--- START ---

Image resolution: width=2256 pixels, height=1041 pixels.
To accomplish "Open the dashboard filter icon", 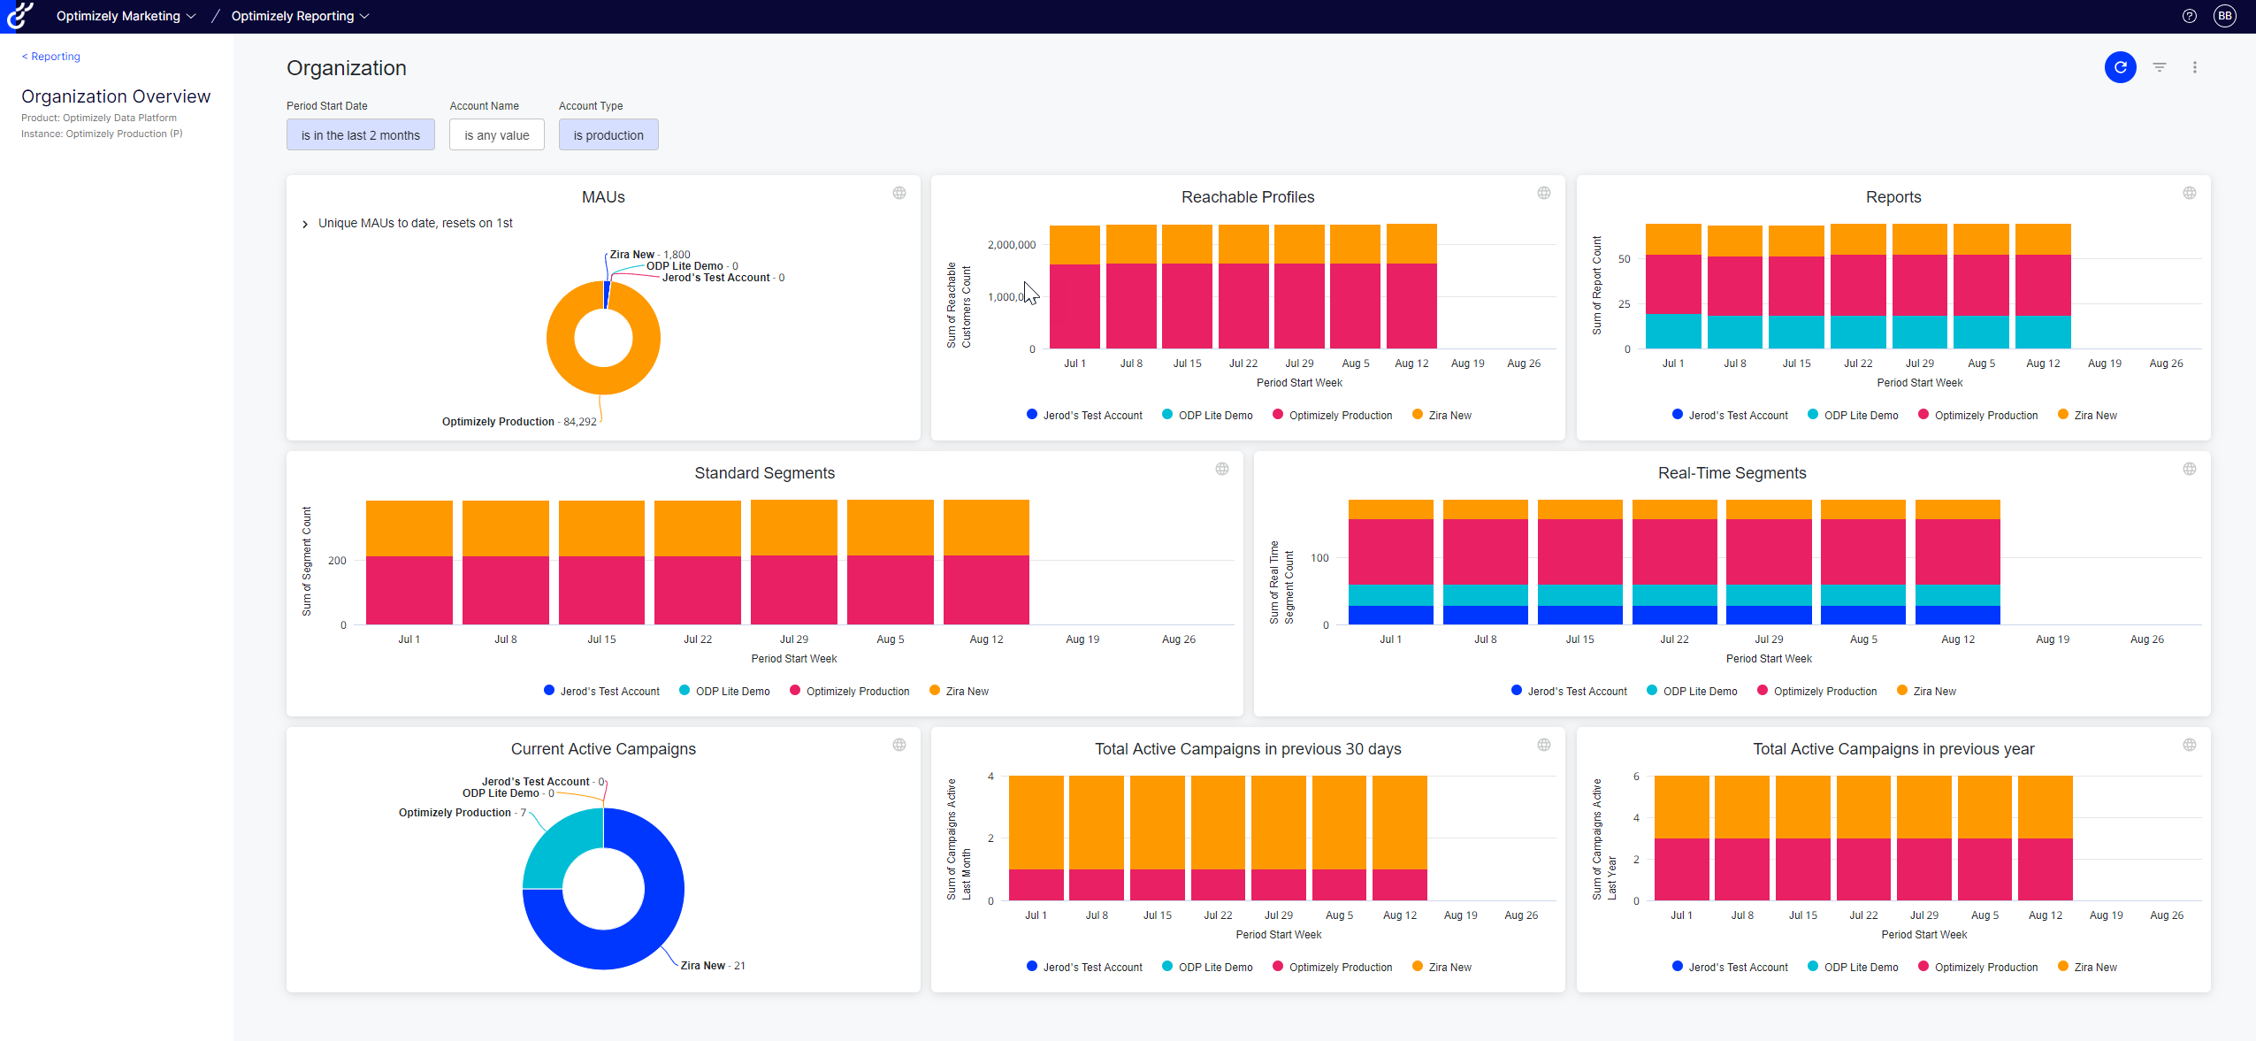I will tap(2159, 67).
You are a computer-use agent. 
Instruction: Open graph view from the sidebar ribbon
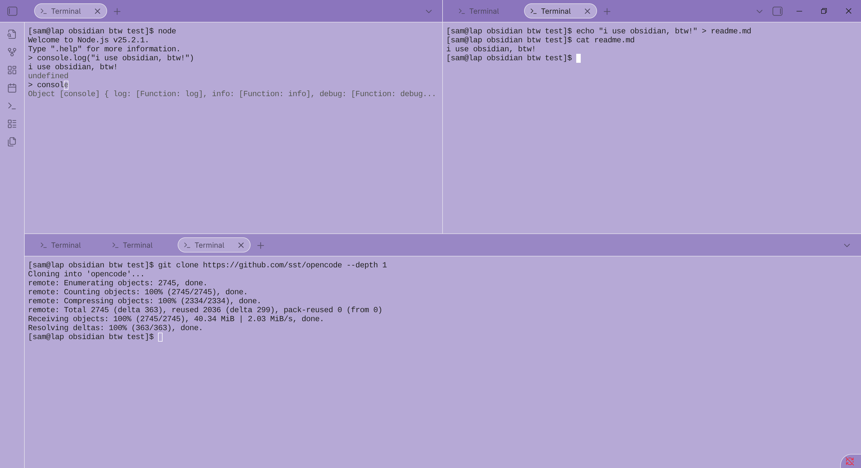tap(12, 52)
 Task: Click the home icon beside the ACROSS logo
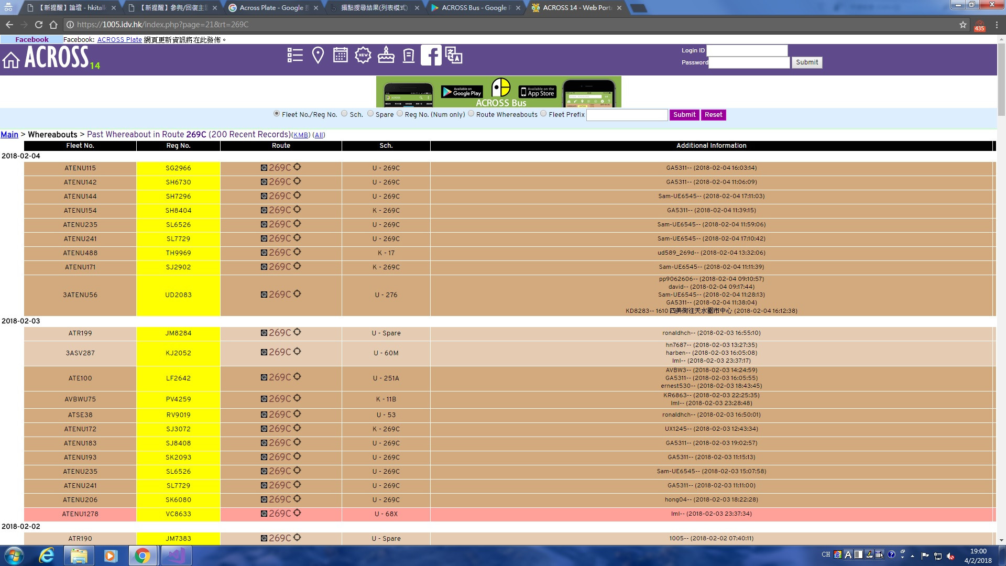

--- END ---

WORK TASK: Please give an exact copy of the lines from the line containing "You are a computer-use agent." through the end of the records above, pictures excluded.

RESPONSE TO THIS TASK:
You are a computer-use agent. 
Instruction: Open graph view from the sidebar ribbon
tap(12, 52)
 Task: Click the home icon beside the ACROSS logo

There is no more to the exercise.